▶ [CONSIGNE]
Dites si chacune des affirmations suivantes concorde avec le texte sur le renseignement en répondant par oui ou par non, puis citez mot pour mot les termes du texte qui tranchent.
1. Seuls trois agents de la DST étaient au courant de l’affaire Farewell.
2. Dans les pays anglo-saxons, on distingue nettement les menaces intérieures des menaces extérieures.
3. Le lien entre les renseignements, les hommes politiques et les industriels est déjà bien maîtrisé.

Il faut rappeler que dans les services de renseignement, la compétition est permanente : la collecte, l’analyse et la maîtrise de l’information préservent la paix, mais aussi l’avenir. Un objectif : tout savoir sur tout, tout le temps et en temps réel. Mais on est rapidement « étouffé » par l’information, par trop d’informations. On est entré dans l’ère de l’information, mais paradoxalement pas dans celle du renseignement. Devant l’afflux des informations, le premier défi est donc de détecter les signaux faibles. Le deuxième défi est enseuite de faire passer cette information, de la faire écouter par ceux qui en ont besoin (et au-delà des homes politiques, cette information sert également aux industriels, devant le risque de « pillage » des innovations technologiques). Ce lien avec les hommes politiques et les industriels n’est pas encore bien maîtrisé. L’exemple du 11 septembre 2001 est éloquent : les renseignements français avaient, en effet, envoyé des informations aux Etats-Unis.
L’information a une valeur dans le temps. Le problème est de savoir exploiter l’information le plus rapidement possible avec précision et exactitude. Mais l’organisation des renseignements, reposant sur une machine administrative qui fait remonter et redescendre les ordres, prend beaucoup de temps. Daniel Martin revient sur l’argument de Gérald Arboit sur la difficulté pour les renseignements de se faire écoutés par les hommes politiques, et donne l’exemple du débarquement de la baie des Cochons à Cuba pour lequel il était prévu de bombarder l’aviation cubaine. Mais brutalement, il y a eu des « fuites ». Pour les renseignements états-uniens, il fallait donc prévoir deux passages, afin de contrecarrer les « fuites ». Dès le premier passage, il y a eu des morts (l’effet de surprise étant en partie anéanti, du moins celui du premier passage). Kennedy n’a pas voulu aller au bout des conseils des renseignements et a stoppé net l’opération. Souvent les renseignements sont « trahis » par le politique (du fait des « fuites » dans l’administration politique). Daniel Martin évoque l’exemple de l’affaire Farewell[iv] : sur l’ensemble des personnels de la DST – la Direction de la surveillance du territoire, une entité du renseignement « civil » (par opposition au renseignement militaire) français – soit un millier de personnes environ, seuls trois agents étaient au courant de l’affaire.
On parle depuis le début des années 2000 d’une « communauté du renseignement à la française ». On distingue ainsi deux cultures du renseignement : une culture anglo-saxonne et une culture du renseignement latine. Ces deux cultures correspondent à deux visions différenciées du monde et de ses menaces. Dans les pays latins, la prise en compte du local et de l’humain est primordiale dans l’approche du renseignement. Par contre, dans les pays anglo-saxons, il n’y a pas de distinction entre menaces intérieures et menaces extérieures, comme en témoigne le « Homeland Security » aux Etats-Unis.

▶ [SEGMENT DE DONNÉES]
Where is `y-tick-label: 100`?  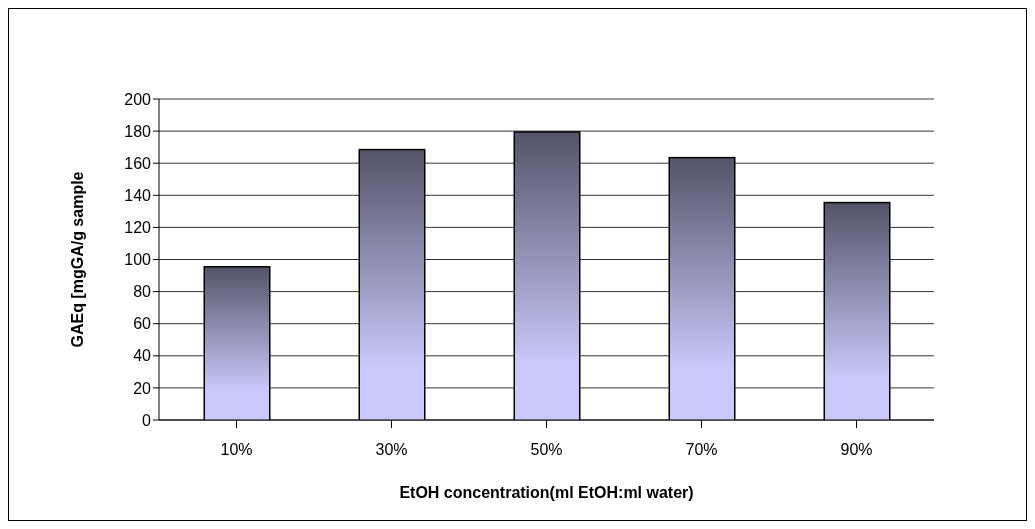
y-tick-label: 100 is located at coordinates (138, 260).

▶ [RÉPONSE]
1. Oui : « seuls trois agents étaient au courant de l’affaire »
2. Non : « dans les pays anglo-saxons, il n’y a pas de distinction entre menaces intérieures et menaces extérieures »
3. Non : « Ce lien avec les hommes politiques et les industriels n’est pas encore bien maîtrisé. »